Latvian entrepreneur (born 1954)

Leonids Esterkins (Леонид Эстеркин; born on November 7, 1954, in Mykolaiv, Ukraine) is a Latvian entrepreneur, founder, and main shareholder of Rietumu Banka — Latvia's largest local capital bank, also one of the four leading banks in the country. He is a Latvian citizen.

In 2022, the economic and business magazine "Dienas Bizness" named Leonids Esterkins the wealthiest person in Latvia in its annual "Millionaires" ranking.

== Education ==
In 1972, he completed high school in Mykolaiv, and in 1978, he obtained an engineering degree from the Faculty of Automation and Computer Science at Riga Technical University (formerly Riga Polytechnical Institute).

==Career==
Since the early 1980s, he has been involved in private entrepreneurship.

In 1992, together with partners, he founded Rietumu Banka, where he currently holds the largest share (33.12%) through the Latvian company "Esterkin Family Investments."

He is the Chairman of the Council of Rietumu Banka and provides overall vision for the bank, steers the implementation of the strategic development of the bank, and generally supervises lending and investments, corporate finance and corporate treasury, and marketing and public relations.

In addition to his work at the bank, he invests in real estate development projects, the hotel business, shopping centers, solar energy parks, and mining ventures in various countries worldwide.

=== Perspective ===
He is an active supporter of Latvia's economic strategic development and enhancing global competitiveness. In a 2022 interview with the Spanish publication "El Mundo," he emphasized the need for Latvia to act swiftly in its development to succeed in competition. He stated, "We cannot sit with folded hands, repeating that our country is small or that we do not have a strong economy. Some may think that we cannot implement large projects, but despite that, we have always succeeded. We have always had and have strong competitors, and to survive, we had to look for non-standard solutions that lead us to success. So far, it has always worked."
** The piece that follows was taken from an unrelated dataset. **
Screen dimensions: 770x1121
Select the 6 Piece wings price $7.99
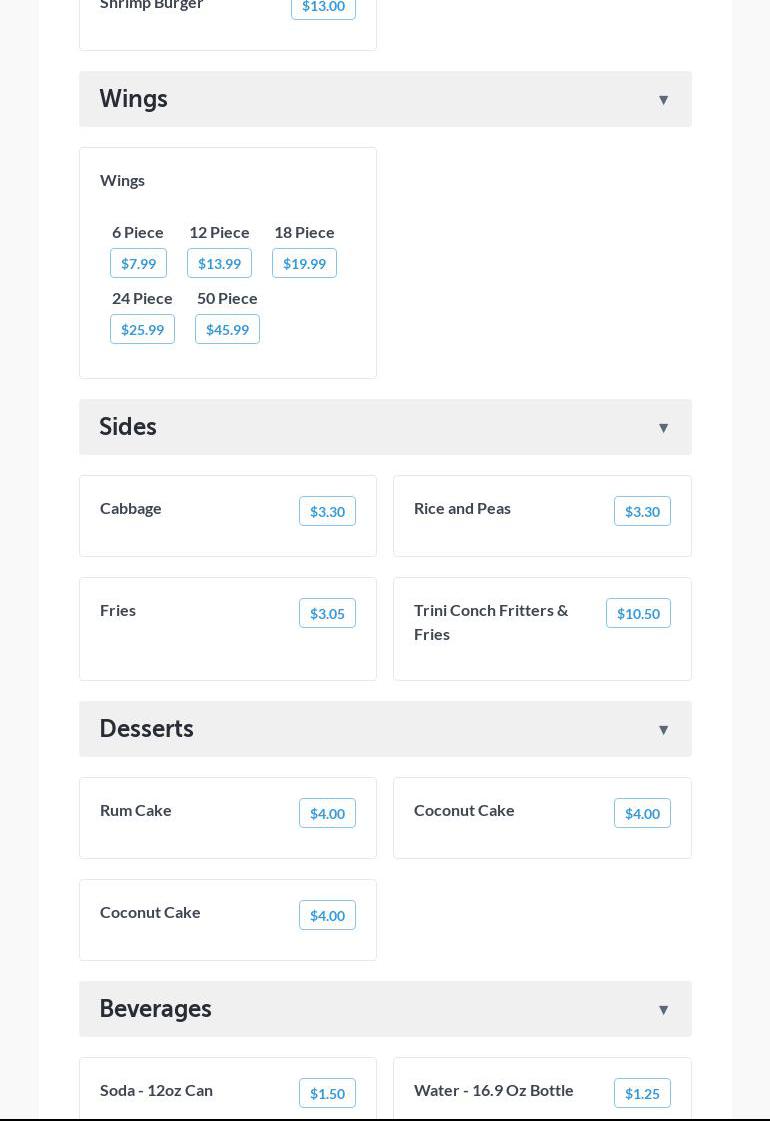[138, 263]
Esterkins also noted in the interview that for several years, there had been a question in Latvia's political agenda about a fundamental reform of the banking sector, which has been successfully implemented, resulting in a transformed and robust financial system in the country.

He supports project financing in the fields of manufacturing, green energy, financial technology, real estate development, and agricultural innovation.

=== Jurmala ===
Leonids Esterkins resides in Jurmala and actively participates in the development of the resort city and the improvement of the urban environment. For several years, he has supported the annual international classical music festival "Riga Jurmala" and participates in the international antique car parade "Retro Jurmala" every year. In 2023, following Leonids Esterkins' initiative and financial support, the creation of a book about the history, architecture, nature, and culture of Jurmala, titled "Jurmala. Pearl of the Baltic / Wellness. Nature. Culture" was initiated.

== Interests ==
Leonids Esterkins collects paintings, sculptures, decorative, and applied art objects. He owns the largest collection of glass art objects from the Art Deco period, manufactured by the French workshop Daum.

He led the formation of Rietumu Banka's art collection, including hundreds of artworks, approximately 250 of which are classical Latvian paintings by artists such as Ludolfs Liberts, Jānis Ferdinands Tīdemanis, Jānis Pauļuks, Džemma Skulme, Konrāds Ubāns, Aleksandra Beļcova, Eduards Kalniņš, Leo Svemps, Rūdolfs Pinnis, Valdis Kalnroze, Imants Vecozols, and others. In the spring of 2023, an exhibition of works from the bank's collection, titled "Reflections of the Era," took place at the Art Museum "Rīgas Birža."

He has an interest in architecture and design. He participated in the interior design of Rietumu Capital Centre, the A+++ class office building of Rietumu Banka, which was recognized as the best architectural project in Riga in 2010. In 2023, the World Wildlife Fund (WWF) awarded the building a Green Office certificate.

He is proficient in Ukrainian, English, Russian, and Latvian.

== Private life ==
Leonids Esterkins is married, and has a son and a grandson.